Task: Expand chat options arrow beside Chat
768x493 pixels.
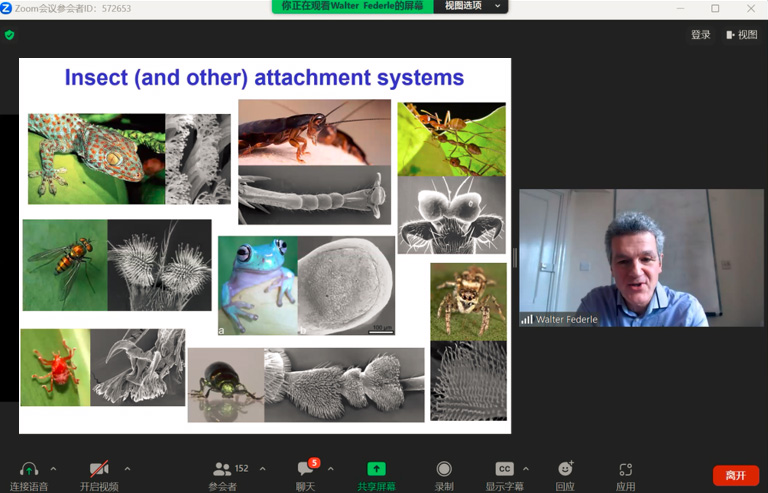Action: coord(331,469)
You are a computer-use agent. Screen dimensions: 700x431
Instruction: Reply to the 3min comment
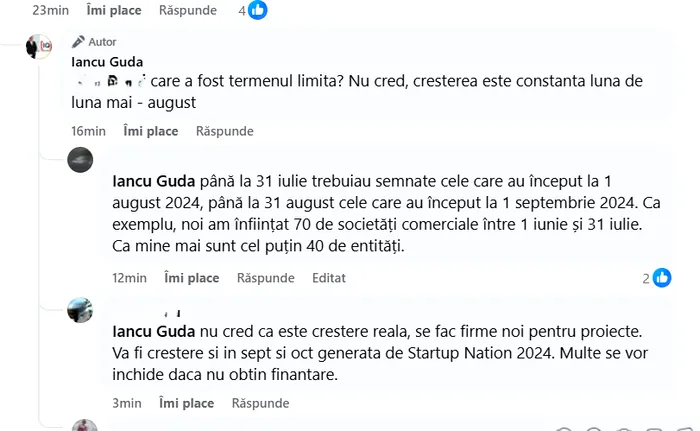coord(261,403)
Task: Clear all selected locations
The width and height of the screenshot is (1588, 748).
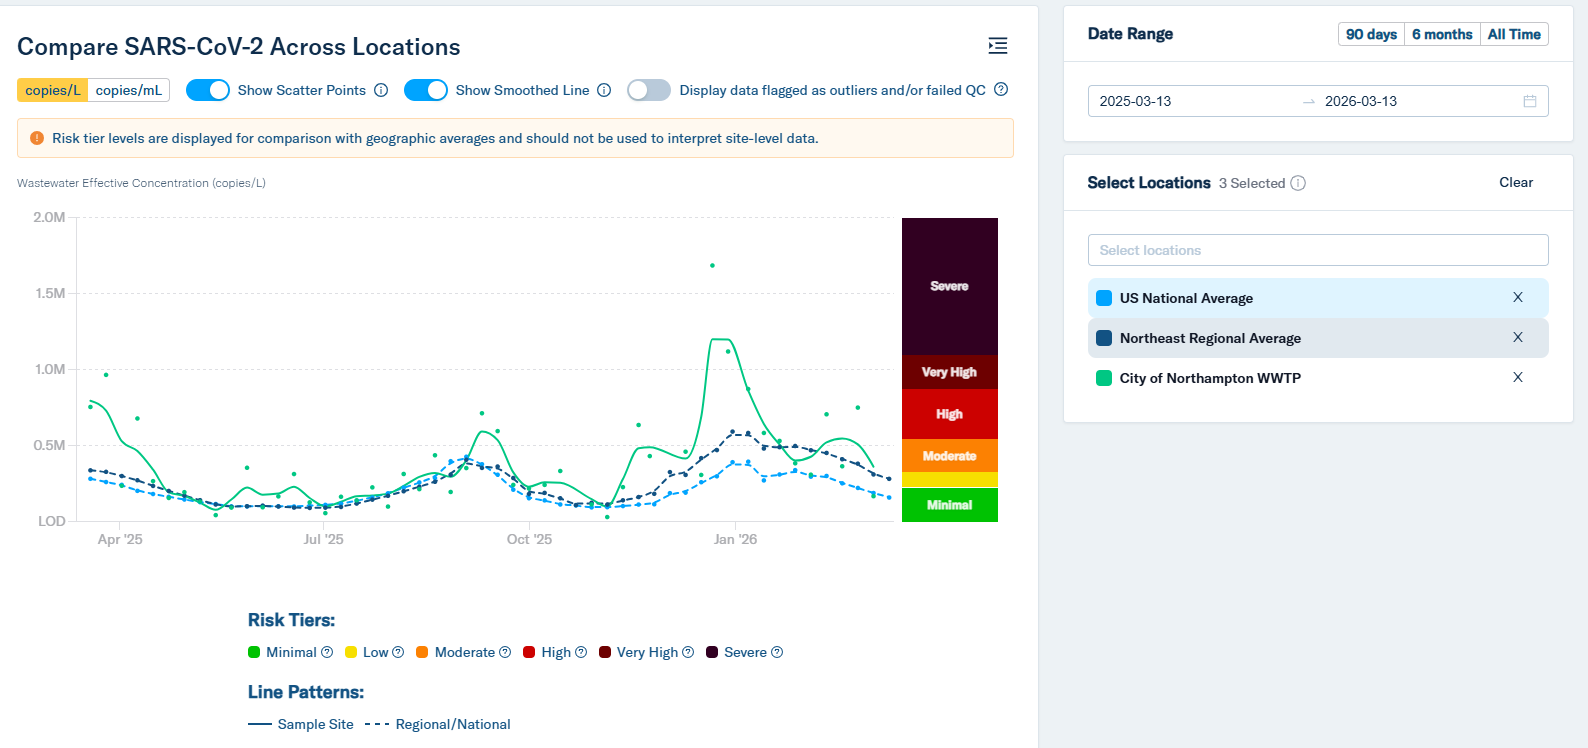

Goal of the exercise: Take the data above and set it down exactly, images excluded.

Final answer:
Task: Expand chat options arrow beside Chat
768x493 pixels.
Action: coord(331,469)
You are a computer-use agent. Screen dimensions: 700x431
Instruction: Reply to the 3min comment
coord(261,403)
Task: Clear all selected locations
The width and height of the screenshot is (1588, 748).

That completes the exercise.